■ **EXERCISE**
What is needed is an exact copy of every record.

== Segment start ==

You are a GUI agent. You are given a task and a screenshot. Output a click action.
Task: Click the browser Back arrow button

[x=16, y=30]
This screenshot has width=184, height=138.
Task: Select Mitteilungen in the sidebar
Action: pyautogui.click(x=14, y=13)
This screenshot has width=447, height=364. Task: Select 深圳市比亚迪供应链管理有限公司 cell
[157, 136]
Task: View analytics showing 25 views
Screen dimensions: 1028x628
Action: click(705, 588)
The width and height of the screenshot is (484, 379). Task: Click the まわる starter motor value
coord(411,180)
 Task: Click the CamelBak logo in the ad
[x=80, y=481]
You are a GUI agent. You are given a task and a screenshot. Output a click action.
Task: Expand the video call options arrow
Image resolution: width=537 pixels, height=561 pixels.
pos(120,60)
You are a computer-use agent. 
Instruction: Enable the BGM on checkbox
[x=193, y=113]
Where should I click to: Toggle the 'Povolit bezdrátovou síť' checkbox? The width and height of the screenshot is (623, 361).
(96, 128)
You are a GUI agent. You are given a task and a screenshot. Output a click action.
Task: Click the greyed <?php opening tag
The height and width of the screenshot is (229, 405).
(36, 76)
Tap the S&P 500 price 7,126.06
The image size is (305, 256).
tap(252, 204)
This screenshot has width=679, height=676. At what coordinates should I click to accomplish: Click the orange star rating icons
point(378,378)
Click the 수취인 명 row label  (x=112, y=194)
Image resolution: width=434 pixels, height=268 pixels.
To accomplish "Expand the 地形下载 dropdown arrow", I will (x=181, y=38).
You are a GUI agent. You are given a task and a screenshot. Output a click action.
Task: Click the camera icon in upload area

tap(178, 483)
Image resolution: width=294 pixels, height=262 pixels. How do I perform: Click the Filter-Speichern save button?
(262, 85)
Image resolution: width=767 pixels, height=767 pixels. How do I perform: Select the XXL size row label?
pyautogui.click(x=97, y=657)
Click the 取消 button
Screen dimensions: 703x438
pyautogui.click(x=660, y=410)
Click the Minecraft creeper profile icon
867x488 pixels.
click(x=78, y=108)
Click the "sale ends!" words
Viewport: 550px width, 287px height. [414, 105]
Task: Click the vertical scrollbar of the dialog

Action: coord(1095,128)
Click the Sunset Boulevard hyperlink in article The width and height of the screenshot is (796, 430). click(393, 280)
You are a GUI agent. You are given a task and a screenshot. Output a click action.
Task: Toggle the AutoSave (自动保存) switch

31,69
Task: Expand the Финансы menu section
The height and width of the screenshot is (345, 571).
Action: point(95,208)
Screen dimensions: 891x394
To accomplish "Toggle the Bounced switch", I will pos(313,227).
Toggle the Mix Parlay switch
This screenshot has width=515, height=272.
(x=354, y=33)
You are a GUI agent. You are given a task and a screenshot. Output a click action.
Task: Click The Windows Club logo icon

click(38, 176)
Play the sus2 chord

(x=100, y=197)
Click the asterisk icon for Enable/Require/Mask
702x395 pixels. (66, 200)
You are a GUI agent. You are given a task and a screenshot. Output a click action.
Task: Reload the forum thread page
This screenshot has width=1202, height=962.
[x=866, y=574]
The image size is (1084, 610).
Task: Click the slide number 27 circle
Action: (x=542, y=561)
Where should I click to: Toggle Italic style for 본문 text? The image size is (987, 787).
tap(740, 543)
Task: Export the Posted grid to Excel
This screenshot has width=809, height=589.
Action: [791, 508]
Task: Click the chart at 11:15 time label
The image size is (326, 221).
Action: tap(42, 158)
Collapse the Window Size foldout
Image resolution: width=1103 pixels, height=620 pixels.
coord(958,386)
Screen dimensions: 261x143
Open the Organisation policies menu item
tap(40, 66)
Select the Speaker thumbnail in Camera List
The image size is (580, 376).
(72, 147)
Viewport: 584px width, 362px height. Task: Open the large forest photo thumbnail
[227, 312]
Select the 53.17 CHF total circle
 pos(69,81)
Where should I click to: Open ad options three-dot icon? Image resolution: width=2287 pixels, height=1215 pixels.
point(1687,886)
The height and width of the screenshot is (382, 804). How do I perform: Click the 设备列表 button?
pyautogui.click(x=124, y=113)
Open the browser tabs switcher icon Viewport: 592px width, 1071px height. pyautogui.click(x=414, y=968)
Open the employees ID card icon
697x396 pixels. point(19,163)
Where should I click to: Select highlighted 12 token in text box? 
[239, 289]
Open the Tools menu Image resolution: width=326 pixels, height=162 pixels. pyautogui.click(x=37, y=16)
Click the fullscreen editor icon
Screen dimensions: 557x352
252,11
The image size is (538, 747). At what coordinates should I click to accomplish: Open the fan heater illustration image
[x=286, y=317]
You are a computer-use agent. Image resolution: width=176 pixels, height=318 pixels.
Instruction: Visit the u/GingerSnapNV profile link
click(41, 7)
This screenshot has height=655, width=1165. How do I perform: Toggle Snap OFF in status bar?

== Segment end ==

■ **EXERCISE OUTPUT**
You are a GUI agent. You are given a task and a screenshot. Output a click action.
Task: Click the browser Back arrow button

[x=16, y=30]
This screenshot has width=184, height=138.
Task: Select Mitteilungen in the sidebar
Action: pyautogui.click(x=14, y=13)
This screenshot has width=447, height=364. Task: Select 深圳市比亚迪供应链管理有限公司 cell
[157, 136]
Task: View analytics showing 25 views
Screen dimensions: 1028x628
Action: click(705, 588)
The width and height of the screenshot is (484, 379). Task: Click the まわる starter motor value
coord(411,180)
 Task: Click the CamelBak logo in the ad
[x=80, y=481]
You are a GUI agent. You are given a task and a screenshot. Output a click action.
Task: Expand the video call options arrow
Image resolution: width=537 pixels, height=561 pixels.
pos(120,60)
You are a computer-use agent. 
Instruction: Enable the BGM on checkbox
[x=193, y=113]
Where should I click to: Toggle the 'Povolit bezdrátovou síť' checkbox? The width and height of the screenshot is (623, 361).
(96, 128)
You are a GUI agent. You are given a task and a screenshot. Output a click action.
Task: Click the greyed <?php opening tag
The height and width of the screenshot is (229, 405).
(36, 76)
Tap the S&P 500 price 7,126.06
The image size is (305, 256).
tap(252, 204)
This screenshot has width=679, height=676. At what coordinates should I click to accomplish: Click the orange star rating icons
point(378,378)
Click the 수취인 명 row label  (x=112, y=194)
Image resolution: width=434 pixels, height=268 pixels.
To accomplish "Expand the 地形下载 dropdown arrow", I will (x=181, y=38).
You are a GUI agent. You are given a task and a screenshot. Output a click action.
Task: Click the camera icon in upload area

tap(178, 483)
Image resolution: width=294 pixels, height=262 pixels. How do I perform: Click the Filter-Speichern save button?
(262, 85)
Image resolution: width=767 pixels, height=767 pixels. How do I perform: Select the XXL size row label?
pyautogui.click(x=97, y=657)
Click the 取消 button
Screen dimensions: 703x438
pyautogui.click(x=660, y=410)
Click the Minecraft creeper profile icon
867x488 pixels.
click(x=78, y=108)
Click the "sale ends!" words
Viewport: 550px width, 287px height. [414, 105]
Task: Click the vertical scrollbar of the dialog

Action: coord(1095,128)
Click the Sunset Boulevard hyperlink in article The width and height of the screenshot is (796, 430). click(393, 280)
You are a GUI agent. You are given a task and a screenshot. Output a click action.
Task: Toggle the AutoSave (自动保存) switch

31,69
Task: Expand the Финансы menu section
The height and width of the screenshot is (345, 571).
Action: point(95,208)
Screen dimensions: 891x394
To accomplish "Toggle the Bounced switch", I will pos(313,227).
Toggle the Mix Parlay switch
This screenshot has width=515, height=272.
(x=354, y=33)
You are a GUI agent. You are given a task and a screenshot. Output a click action.
Task: Click The Windows Club logo icon

click(38, 176)
Play the sus2 chord

(x=100, y=197)
Click the asterisk icon for Enable/Require/Mask
702x395 pixels. (66, 200)
You are a GUI agent. You are given a task and a screenshot. Output a click action.
Task: Reload the forum thread page
This screenshot has width=1202, height=962.
[x=866, y=574]
The image size is (1084, 610).
Task: Click the slide number 27 circle
Action: (x=542, y=561)
Where should I click to: Toggle Italic style for 본문 text? The image size is (987, 787).
tap(740, 543)
Task: Export the Posted grid to Excel
This screenshot has width=809, height=589.
Action: [791, 508]
Task: Click the chart at 11:15 time label
The image size is (326, 221).
Action: tap(42, 158)
Collapse the Window Size foldout
Image resolution: width=1103 pixels, height=620 pixels.
coord(958,386)
Screen dimensions: 261x143
Open the Organisation policies menu item
tap(40, 66)
Select the Speaker thumbnail in Camera List
The image size is (580, 376).
(72, 147)
Viewport: 584px width, 362px height. Task: Open the large forest photo thumbnail
[227, 312]
Select the 53.17 CHF total circle
 pos(69,81)
Where should I click to: Open ad options three-dot icon? Image resolution: width=2287 pixels, height=1215 pixels.
point(1687,886)
The height and width of the screenshot is (382, 804). How do I perform: Click the 设备列表 button?
pyautogui.click(x=124, y=113)
Open the browser tabs switcher icon Viewport: 592px width, 1071px height. pyautogui.click(x=414, y=968)
Open the employees ID card icon
697x396 pixels. point(19,163)
Where should I click to: Select highlighted 12 token in text box? 
[239, 289]
Open the Tools menu Image resolution: width=326 pixels, height=162 pixels. pyautogui.click(x=37, y=16)
Click the fullscreen editor icon
Screen dimensions: 557x352
252,11
The image size is (538, 747). At what coordinates should I click to accomplish: Open the fan heater illustration image
[x=286, y=317]
You are a computer-use agent. Image resolution: width=176 pixels, height=318 pixels.
Instruction: Visit the u/GingerSnapNV profile link
click(41, 7)
This screenshot has height=655, width=1165. How do I perform: Toggle Snap OFF in status bar?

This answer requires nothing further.